- WRITTEN REQUEST
Rewrite the records starting at "The height and width of the screenshot is (584, 1079)." and ending at "coord(229,18)", changing "Inquire" to "Contact" and keeping everything else the same. Leave the pictures out of your answer.

Start of DATA ROWS

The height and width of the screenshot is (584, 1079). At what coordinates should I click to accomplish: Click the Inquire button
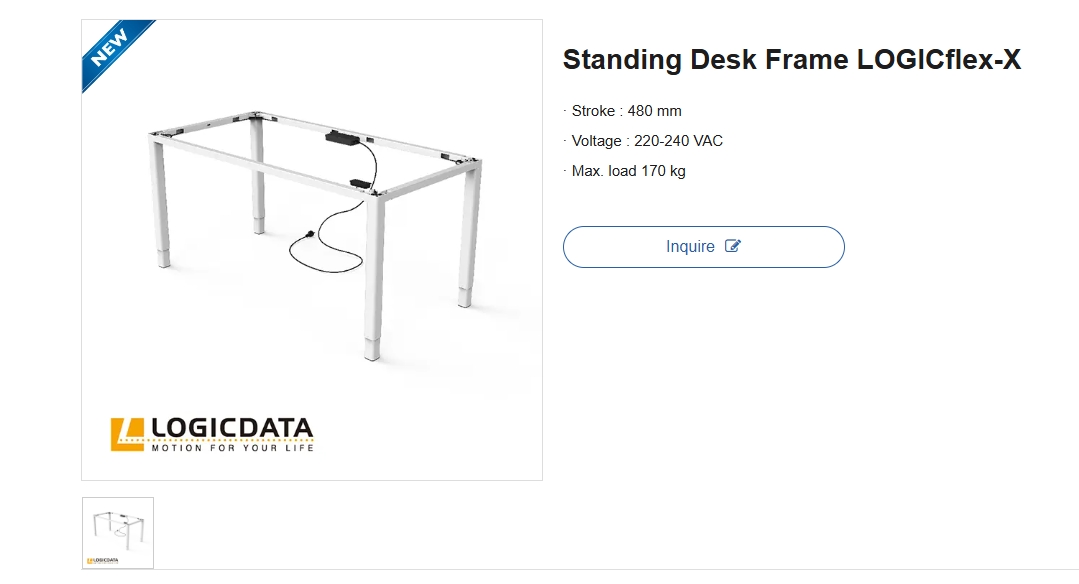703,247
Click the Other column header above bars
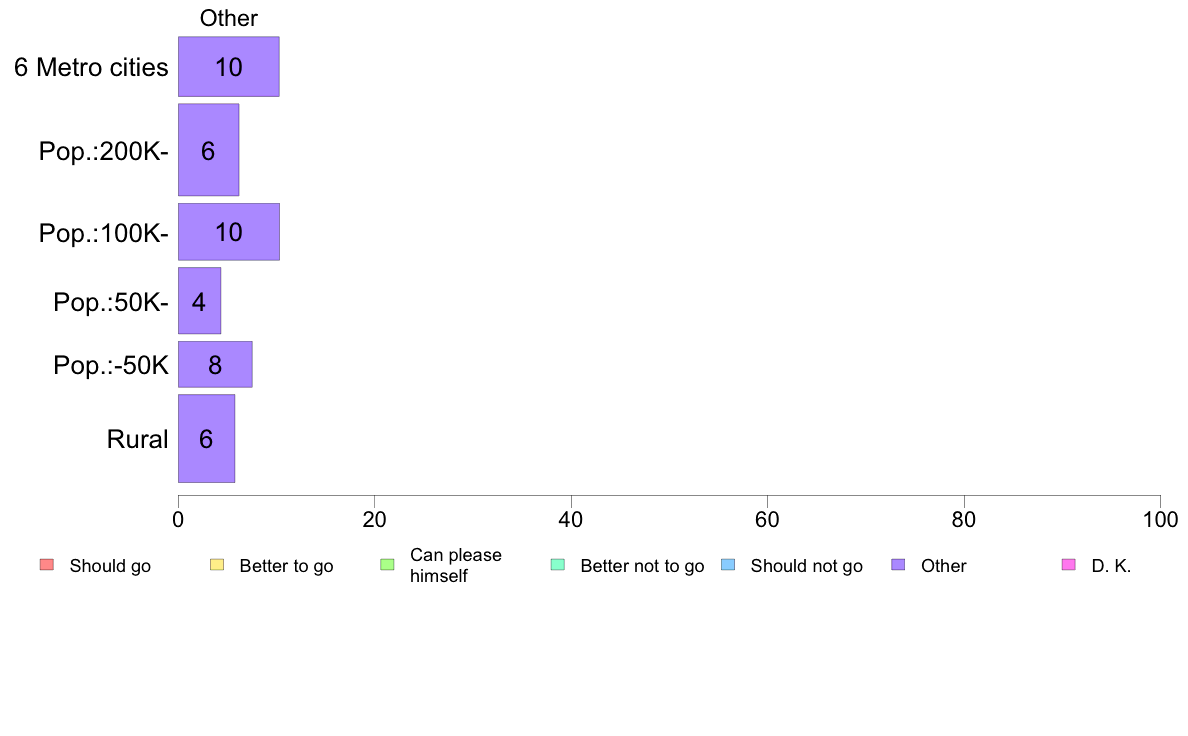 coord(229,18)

End of DATA ROWS
Start of DATA ROWS

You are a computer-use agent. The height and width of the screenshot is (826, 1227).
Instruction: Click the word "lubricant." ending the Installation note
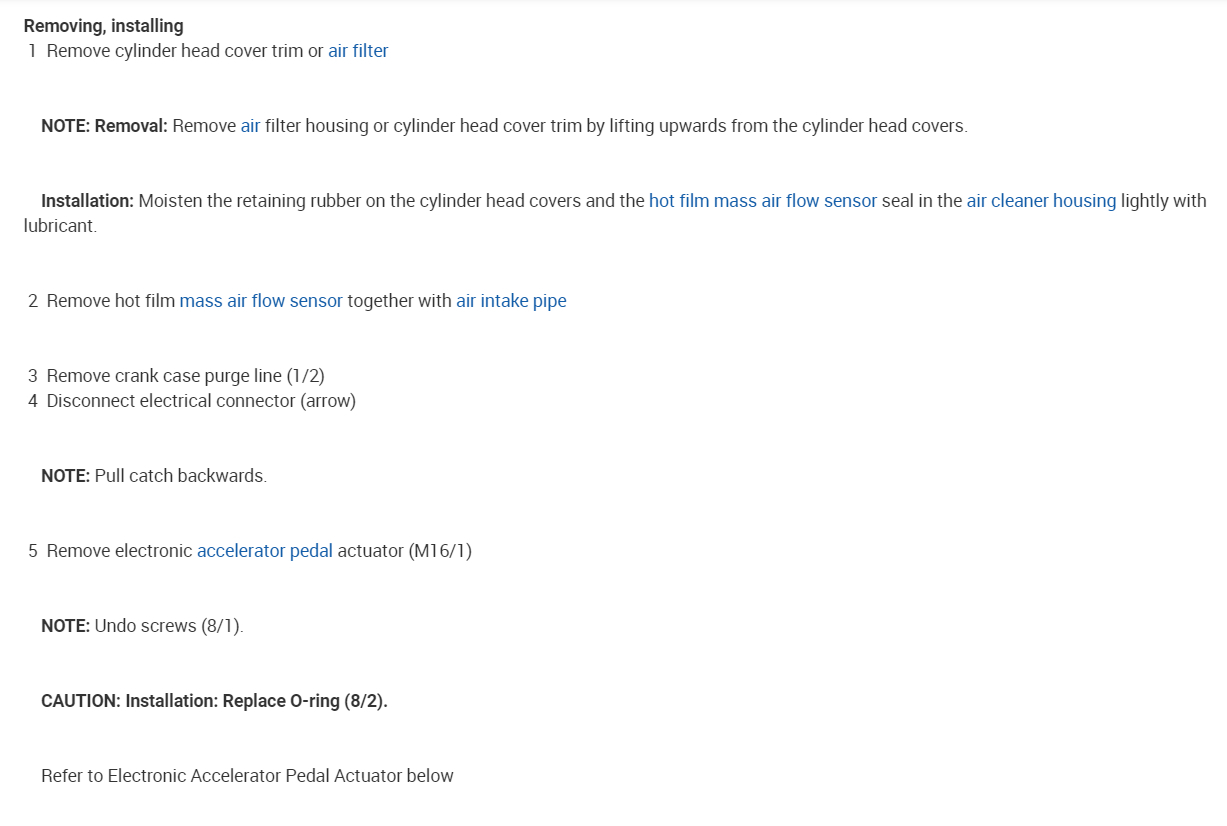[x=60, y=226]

End of DATA ROWS

- EXERCISE ANSWER
The height and width of the screenshot is (584, 1079). At what coordinates should I click to accomplish: Click the Contact button
703,247
Click the Other column header above bars
 coord(229,18)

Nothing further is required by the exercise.